The NHANES Advantage
The HRS version of this investigation could only rule out self-reported conditions as the mediator. NHANES is the stronger test because it has measured biomarkers: up to four averaged blood pressure readings, lab-verified cholesterol, HbA1c, CRP, hemoglobin, serum creatinine, albumin. The mediation finding here means: even when the model knows the lab values that income ought to correlate with, income adds nothing. The income-mortality pathway runs through biology that’s already in the blood panel.
The gradient itself is stark — the poorest income quintile has 28.0% ten-year mortality, the highest quintile 12.3% (relative risk 2.28×, 15.7 percentage-point spread). This isn’t a null result about poverty — it’s a finding about the causal pathway. Poverty kills people by making them sicker, and that sickness is measurable.
The ADM Insight
This is the investigation where more data doesn’t help. Income, education, and marital status together add +0.002 AUC to a model that already has measured biomarkers — statistically indistinguishable. 98% of the SDOH signal is mediated through health variables that medicine already measures. The decision-relevant answer: if you have a blood panel, you don’t need a wealth survey. The lesson isn’t that wealth doesn’t matter — it’s that by the time mortality is close enough to predict, the biological damage poverty causes has already shown up in the labs.
Data source: CDC NHANES 1999–2018 (ten two-year cycles pooled) linked to NCHS Linked Mortality Files (NDI match through December 2019). Mortality-eligible respondents only (ELIGSTAT=1).
Cohort: Adults aged 25–90 with at least 10 years of mortality follow-up or an observed death within 10 years. Final analytic sample: 28,636 adults, 6,626 deaths (23.1%).
Three models compared: (1) Domain: Charlson-style log-relative-risk score with Gompertz age component — conditions, smoking, BMI only. (2) Health + Biomarkers ML: GradientBoosting on chronic conditions, smoking, BMI plus measured BP, lipids, HbA1c, CRP, hemoglobin, serum creatinine, albumin. (3) Health + Bio + SDOH ML: same architecture plus poverty income ratio quintile (INDFMPIR), education (DMDEDUC2), and marital status (DMDMARTL).
Mediation test: Fit an SDOH-only model to establish the total effect (AUC 0.650 above chance). Then compare Health-only vs. Health+SDOH to isolate the direct effect. Indirect (mediated) effect = total − direct.
Evaluation: 5-fold stratified cross-validation. Bootstrap 95% CIs from 1,000 resamples. Survey weights applied for nationally representative gradient estimates (NHANES 2-year weights divided by number of pooled cycles), but equal weighting for ML training.
Cross-sectional SDOH measurement. Poverty income ratio is measured at one interview. Lifetime income trajectory (childhood poverty, income volatility, retirement drop) may matter more than a snapshot. The mediation finding applies to current income → current biology.

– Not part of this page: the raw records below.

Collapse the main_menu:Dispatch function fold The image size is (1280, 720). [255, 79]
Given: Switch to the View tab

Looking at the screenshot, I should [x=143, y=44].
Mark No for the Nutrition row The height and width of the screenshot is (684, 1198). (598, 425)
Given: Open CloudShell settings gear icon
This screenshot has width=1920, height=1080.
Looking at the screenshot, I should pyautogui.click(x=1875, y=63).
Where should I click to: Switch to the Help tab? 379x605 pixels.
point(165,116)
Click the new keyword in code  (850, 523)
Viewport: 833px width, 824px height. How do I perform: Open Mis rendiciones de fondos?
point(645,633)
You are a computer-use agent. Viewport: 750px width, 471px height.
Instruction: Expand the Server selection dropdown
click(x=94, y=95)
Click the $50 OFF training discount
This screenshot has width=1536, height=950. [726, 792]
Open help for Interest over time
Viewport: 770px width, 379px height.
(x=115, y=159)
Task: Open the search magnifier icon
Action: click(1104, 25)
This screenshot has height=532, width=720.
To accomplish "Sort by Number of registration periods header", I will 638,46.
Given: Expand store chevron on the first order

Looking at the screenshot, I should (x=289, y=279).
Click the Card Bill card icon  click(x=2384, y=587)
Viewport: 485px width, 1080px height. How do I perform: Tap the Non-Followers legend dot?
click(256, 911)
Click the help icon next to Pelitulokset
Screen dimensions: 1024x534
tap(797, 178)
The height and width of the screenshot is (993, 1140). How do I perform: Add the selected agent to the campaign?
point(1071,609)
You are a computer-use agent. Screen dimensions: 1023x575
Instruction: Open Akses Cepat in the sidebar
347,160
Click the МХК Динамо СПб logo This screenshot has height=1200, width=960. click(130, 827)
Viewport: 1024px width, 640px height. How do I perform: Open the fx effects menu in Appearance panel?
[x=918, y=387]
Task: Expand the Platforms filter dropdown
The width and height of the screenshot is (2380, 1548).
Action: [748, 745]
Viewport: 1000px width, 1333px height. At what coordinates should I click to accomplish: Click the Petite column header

SDOH panel is narrow. Only PIR, education, and marital status. Adding neighborhood deprivation, occupation, or discrimination exposure could change the picture — those variables are known to have effects not fully captured by individual income.
Pooled cycles span two decades. Policy changes over 1999–2018 (ACA, SNAP expansions, etc.) may have shifted the SDOH-health relationship. The pooled estimate smooths across a period when the income-mortality gap widened.
Mediation is a decomposition, not a causal claim. The 98% mediated result means the SDOH signal can be explained by measured health. It does not prove poverty causes the health problems — reverse causation (illness causing poverty) is partially baked in.
Reverse causation. Serious illness causes medical bankruptcy, job loss, and divorce. A cross-sectional design cannot separate "poverty made you sick" from "sickness made you poor."